Fertility and pest control from grass rather than chemicals comes from biological processes. Using manmade fertilizers, insecticides, and fungicides is food production based on externalized costs (also known as throwing the garbage over the fence). We need, instead, food production with a full accounting. We need a food system that truly regenerates and preserves resources. With grass we can regenerate fertility and keep away pests without chemicals, breaking away from polluting, soil-eroding systems. With animals on grass, we can reestablish ecosystems closer to the way they evolved and were intended to function. At the same time, we can rebuild soils and sequester carbon. In short, we can raise animals and grow food in ways that sustain natural resources for future generations.

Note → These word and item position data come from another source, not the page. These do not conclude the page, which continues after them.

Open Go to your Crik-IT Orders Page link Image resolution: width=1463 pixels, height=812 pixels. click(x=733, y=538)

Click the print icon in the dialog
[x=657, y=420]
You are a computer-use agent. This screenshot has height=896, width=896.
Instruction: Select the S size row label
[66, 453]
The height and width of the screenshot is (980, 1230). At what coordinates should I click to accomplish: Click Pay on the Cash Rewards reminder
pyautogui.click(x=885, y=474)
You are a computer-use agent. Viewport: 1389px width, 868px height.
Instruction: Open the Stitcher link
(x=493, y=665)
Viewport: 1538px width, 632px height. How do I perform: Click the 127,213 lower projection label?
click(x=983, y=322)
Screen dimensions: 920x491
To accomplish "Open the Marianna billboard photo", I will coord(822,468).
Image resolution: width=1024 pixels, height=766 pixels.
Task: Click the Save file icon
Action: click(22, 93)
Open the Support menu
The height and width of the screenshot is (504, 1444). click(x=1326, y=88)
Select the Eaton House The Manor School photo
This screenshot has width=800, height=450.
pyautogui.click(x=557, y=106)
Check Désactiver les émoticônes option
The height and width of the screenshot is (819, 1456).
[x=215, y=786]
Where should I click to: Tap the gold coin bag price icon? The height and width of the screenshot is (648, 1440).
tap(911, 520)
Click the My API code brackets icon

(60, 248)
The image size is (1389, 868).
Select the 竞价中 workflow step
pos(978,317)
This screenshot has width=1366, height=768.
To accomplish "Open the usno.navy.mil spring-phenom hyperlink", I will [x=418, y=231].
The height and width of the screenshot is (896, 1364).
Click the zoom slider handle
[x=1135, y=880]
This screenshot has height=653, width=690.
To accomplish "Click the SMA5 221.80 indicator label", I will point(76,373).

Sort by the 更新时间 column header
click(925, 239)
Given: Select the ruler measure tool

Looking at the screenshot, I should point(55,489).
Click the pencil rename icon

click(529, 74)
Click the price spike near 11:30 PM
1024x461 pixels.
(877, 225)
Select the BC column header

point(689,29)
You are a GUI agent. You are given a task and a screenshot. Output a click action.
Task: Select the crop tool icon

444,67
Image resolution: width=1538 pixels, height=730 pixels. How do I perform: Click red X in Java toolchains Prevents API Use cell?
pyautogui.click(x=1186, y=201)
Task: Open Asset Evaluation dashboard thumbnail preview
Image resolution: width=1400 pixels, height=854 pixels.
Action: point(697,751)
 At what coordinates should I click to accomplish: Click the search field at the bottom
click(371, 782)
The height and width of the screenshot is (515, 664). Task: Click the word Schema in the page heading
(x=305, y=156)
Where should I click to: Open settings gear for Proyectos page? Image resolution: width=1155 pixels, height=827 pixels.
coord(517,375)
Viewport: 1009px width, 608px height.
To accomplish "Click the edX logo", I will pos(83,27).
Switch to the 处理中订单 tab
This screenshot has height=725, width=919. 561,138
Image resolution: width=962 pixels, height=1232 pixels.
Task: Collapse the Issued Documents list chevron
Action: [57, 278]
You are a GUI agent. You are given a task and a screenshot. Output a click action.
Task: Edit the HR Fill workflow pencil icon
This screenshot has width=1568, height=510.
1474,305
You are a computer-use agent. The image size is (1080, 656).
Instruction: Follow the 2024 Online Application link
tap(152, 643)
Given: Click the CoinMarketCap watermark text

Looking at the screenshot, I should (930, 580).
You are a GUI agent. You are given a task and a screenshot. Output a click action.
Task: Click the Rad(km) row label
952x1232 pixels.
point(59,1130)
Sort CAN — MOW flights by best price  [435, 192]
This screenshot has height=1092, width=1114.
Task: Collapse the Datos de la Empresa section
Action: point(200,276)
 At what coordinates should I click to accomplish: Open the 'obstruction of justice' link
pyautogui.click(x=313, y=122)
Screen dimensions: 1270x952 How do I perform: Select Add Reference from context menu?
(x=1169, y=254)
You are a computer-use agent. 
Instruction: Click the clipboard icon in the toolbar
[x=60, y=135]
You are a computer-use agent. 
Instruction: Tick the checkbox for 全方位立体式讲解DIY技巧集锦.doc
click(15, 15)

Making grass, rather than chemicals and mechanization, the foundation of our food system is a massive but necessary shift. Farming based on grass would likely involve the United States raising fewer farm animals and entail additional labor (for more animal husbandry and for the planting of cover crops), which means higher production costs. In the short term, it would also mean lost farm revenue in refraining from cultivating every available acre. (It is unhelpful that large swaths of cropland are now rented rather than owned, which disconnects farmers’ economic interests from the benefits of longterm conservation.)

The move beyond fossil-fuel-based farming is at once unavoidable and essential. And with such a transition, cattle, as maintainers of grasslands and converters of grass to meat and milk, will play a central role. Perhaps we will yet fully realize the stalled dream of an American farming founded on grass.